I know, we should drop the non-dominant terms when calculating time complexity of an algorithm. I am wondering if we should drop them when calculating space complexity. For example, if I have a string of N letters, I'd like to:
construct a list of letters from this string -> Space: O(N);
sort this list -> Worst-case space complexity for Timsort (I use Python): O(N).
In this case, would the entire solution take O(N) + O(N) space or just O(N)?
Thank you.
Welcome to SO!
First of all, I think you do misunderstand complexity: Complexity is defined independently of constant factors. It depends only on the large scale behavior of the data set size N. Thus, O(N) + O(N) is the same complexity as O(N).
Thus, your question might have been:
If I construct a list of letters using an algorithm with O(N) space complexity, followed by a sort algorithm with O(N) space complexity, would the entire solution use twice as much space?
But this question cannot be answered, since a complexity does not give you any measure how much space is actually used.
A well-known example: A brute force sorting algorithm, BubbleSort, with time complexity O(N^2) is faster for small data sets than a very good sorting algorithm, QuickSort, with average time complexity O(Nlog(N)).
EDIT:
It is no contradiction, that one can compute a space complexity, and that it does not say how much space is actually used.
A simple example:
Say, for a certain problem algorithm 1 has linear space complexity O(n), and algorithm 2 space complexity O(n^2).
One could thus assume (but this is wrong) that algorithm 1 would always use less space than algorithm 2.
First, it is clear that for large enough n algorithm 2 will use more space than algorithm 1, because n^2 grows faster than n.
However, consider the case where n is small enough, say n = 1, and algorithm 1 is implemented on a computer that uses storage in doubles (64 bits), whereas algorithm 2 is implemented on a computer that uses bytes (8 bits). Then, obviously, the O(n^2) algorithm uses less space than the O(n) algorithm.

Time complexity with respect to input

This is a constant doubt I'm having. For example, I have a 2-d array of size n^2 (n being the number of rows and columns). Suppose I want to print all the elements of the 2-d array. When I calculate the time complexity of the algorithm with respect to n it's O(n^2 ). But if I calculated the time with respect to the input size (n^2 ) it's linear. Are both these calculations correct? If so, why do people only use O(n^2 ) everywhere regarding 2-d arrays?
That is not how time complexity works. You cannot do "simple math" like that.
A two-dimensional square array of extent x has n = x*x elements. Printing these n elements takes n operations (or n/m if you print m items at a time), which is O(N). The necessary work increases linearly with the number of elements (which is, incidentially, quadratic in respect of the array extent -- but if you arranged the same number of items in a 4-dimensional array, would it be any different? Obviously, no. That doesn't magically make it O(N^4)).

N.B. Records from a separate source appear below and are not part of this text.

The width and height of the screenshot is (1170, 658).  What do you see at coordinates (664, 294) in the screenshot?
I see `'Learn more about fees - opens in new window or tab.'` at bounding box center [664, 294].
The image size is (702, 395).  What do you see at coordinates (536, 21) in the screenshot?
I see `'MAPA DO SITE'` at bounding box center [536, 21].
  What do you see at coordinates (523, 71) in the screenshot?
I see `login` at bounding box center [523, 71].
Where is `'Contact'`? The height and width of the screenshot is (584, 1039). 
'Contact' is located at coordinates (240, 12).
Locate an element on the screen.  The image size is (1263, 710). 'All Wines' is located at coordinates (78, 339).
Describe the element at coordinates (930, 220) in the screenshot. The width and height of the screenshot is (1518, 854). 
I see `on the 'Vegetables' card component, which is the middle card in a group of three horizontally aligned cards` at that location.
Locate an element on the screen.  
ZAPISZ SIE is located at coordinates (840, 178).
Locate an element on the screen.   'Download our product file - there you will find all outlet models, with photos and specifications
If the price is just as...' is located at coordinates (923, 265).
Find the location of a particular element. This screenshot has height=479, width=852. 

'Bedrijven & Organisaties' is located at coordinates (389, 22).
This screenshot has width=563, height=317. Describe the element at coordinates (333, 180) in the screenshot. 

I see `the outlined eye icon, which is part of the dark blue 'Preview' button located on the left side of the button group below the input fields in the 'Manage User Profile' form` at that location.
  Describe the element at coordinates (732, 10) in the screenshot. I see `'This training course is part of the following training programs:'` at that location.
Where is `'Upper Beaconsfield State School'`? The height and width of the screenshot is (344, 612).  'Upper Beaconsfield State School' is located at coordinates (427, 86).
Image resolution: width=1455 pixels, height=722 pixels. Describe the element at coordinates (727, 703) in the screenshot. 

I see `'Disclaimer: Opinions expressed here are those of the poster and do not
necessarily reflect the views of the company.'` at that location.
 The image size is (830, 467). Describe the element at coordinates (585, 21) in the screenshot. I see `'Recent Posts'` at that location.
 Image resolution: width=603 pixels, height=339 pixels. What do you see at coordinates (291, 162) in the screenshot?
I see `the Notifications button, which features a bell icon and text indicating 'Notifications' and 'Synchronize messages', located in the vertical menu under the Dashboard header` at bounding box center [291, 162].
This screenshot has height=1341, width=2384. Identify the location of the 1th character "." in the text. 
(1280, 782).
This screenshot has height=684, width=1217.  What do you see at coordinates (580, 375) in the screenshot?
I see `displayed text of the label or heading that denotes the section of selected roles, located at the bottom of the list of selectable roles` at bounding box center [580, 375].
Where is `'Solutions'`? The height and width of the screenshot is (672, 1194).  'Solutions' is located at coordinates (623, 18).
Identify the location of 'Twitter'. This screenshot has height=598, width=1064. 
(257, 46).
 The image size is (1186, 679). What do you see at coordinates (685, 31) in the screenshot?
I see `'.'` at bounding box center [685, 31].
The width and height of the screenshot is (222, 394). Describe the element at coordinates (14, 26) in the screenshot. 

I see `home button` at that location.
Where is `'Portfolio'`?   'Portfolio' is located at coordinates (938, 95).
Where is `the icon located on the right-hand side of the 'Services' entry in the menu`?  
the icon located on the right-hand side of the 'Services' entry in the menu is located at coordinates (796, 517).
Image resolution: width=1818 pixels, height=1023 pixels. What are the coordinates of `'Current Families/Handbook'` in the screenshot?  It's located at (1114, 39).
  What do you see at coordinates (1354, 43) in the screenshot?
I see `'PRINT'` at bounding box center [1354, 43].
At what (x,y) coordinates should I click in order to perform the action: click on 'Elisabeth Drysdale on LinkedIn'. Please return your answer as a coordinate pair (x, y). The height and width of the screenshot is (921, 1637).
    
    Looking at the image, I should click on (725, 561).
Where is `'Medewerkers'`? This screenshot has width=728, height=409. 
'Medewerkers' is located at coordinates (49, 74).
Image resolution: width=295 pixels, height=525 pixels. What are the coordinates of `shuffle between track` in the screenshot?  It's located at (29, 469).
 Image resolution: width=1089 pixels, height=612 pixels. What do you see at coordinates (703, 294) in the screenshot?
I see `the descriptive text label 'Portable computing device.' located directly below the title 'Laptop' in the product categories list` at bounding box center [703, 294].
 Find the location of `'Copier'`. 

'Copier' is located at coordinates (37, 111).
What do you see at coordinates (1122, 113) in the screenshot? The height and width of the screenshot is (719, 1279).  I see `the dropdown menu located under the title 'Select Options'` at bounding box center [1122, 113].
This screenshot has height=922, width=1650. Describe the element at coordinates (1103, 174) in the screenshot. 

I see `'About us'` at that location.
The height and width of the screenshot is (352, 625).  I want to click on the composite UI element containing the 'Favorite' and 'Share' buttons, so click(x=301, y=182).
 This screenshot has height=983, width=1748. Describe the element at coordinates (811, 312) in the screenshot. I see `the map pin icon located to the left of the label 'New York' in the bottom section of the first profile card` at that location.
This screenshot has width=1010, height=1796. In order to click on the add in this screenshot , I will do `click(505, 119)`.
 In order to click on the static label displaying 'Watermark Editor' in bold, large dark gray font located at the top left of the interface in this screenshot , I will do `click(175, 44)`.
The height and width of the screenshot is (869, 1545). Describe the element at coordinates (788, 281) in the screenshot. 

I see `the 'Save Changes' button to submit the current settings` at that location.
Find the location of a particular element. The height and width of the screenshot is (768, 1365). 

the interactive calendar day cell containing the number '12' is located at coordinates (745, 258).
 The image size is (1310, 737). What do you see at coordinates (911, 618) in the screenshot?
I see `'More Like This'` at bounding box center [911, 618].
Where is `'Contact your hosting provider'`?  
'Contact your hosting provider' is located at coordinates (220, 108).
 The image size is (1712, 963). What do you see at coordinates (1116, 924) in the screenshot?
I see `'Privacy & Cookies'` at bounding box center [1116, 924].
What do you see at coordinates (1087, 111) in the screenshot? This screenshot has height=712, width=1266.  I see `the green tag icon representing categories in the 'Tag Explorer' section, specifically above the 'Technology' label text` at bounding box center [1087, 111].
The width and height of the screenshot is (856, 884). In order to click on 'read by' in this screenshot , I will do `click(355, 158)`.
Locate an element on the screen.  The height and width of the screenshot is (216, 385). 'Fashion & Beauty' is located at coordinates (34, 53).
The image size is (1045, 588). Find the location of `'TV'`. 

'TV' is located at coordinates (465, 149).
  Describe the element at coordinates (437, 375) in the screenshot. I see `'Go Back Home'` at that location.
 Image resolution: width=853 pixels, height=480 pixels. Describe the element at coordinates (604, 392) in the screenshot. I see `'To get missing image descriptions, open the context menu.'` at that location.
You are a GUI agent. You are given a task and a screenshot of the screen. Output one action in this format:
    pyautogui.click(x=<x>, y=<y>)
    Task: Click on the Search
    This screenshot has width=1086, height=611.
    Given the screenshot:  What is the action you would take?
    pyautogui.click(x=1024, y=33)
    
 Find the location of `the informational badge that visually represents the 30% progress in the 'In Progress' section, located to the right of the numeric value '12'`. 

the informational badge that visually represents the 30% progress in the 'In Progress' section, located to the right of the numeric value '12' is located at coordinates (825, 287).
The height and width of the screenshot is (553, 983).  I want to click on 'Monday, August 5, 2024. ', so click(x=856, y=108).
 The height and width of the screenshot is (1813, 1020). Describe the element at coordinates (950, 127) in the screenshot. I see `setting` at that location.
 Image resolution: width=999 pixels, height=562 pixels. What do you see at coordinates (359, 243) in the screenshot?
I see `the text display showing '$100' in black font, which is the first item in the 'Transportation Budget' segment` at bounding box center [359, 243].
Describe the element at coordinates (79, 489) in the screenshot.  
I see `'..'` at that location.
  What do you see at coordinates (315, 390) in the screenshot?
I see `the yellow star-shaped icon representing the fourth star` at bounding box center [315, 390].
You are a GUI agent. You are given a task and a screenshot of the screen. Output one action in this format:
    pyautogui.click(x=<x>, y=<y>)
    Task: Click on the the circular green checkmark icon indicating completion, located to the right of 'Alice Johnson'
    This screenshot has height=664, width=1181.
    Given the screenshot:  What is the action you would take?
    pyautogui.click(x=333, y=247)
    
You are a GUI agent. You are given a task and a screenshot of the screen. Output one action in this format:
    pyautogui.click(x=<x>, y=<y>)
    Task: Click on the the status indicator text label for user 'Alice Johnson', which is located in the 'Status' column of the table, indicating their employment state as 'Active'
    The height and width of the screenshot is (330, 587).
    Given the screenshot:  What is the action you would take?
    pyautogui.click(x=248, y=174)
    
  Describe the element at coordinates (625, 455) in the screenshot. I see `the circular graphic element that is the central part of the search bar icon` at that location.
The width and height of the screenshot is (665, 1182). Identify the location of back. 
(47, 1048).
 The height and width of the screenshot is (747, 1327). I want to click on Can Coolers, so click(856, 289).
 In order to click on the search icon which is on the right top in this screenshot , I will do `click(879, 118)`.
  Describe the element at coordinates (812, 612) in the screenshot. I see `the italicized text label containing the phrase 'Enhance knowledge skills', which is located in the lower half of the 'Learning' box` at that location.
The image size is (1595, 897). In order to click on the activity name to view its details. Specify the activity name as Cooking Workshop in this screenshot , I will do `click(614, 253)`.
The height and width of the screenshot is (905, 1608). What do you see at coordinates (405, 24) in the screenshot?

What you use time complexity for is not stuff like that anyway. What you want time complexity to tell you is an approximate idea of how some particular algorithm may change its behavior if you grow the number of inputs beyond some limit.
So, what you want to know is, if you do XYZ on one million items or on two million items, will it take approximately twice as long, or will it take approximately sixteen times as long, for example.
Time complexity analysis is irrespective of "small details" such as how much time an actual operations takes. Which tends to make the whole thing more and more academic and practically useless in modern architectures because constant factors (such as memory latency or bus latency, cache misses, faults, access times, etc.) play an ever-increasing role as they stay mostly the same over decades while the actual cost-per-step (instruction throughput, ALU power, whatever) goes down steadily with every new computer generation.
In practice, it happens quite often that the dumb, linear, brute force approach is faster than a "better" approach with better time complexity simply because the constant factor dominates everything.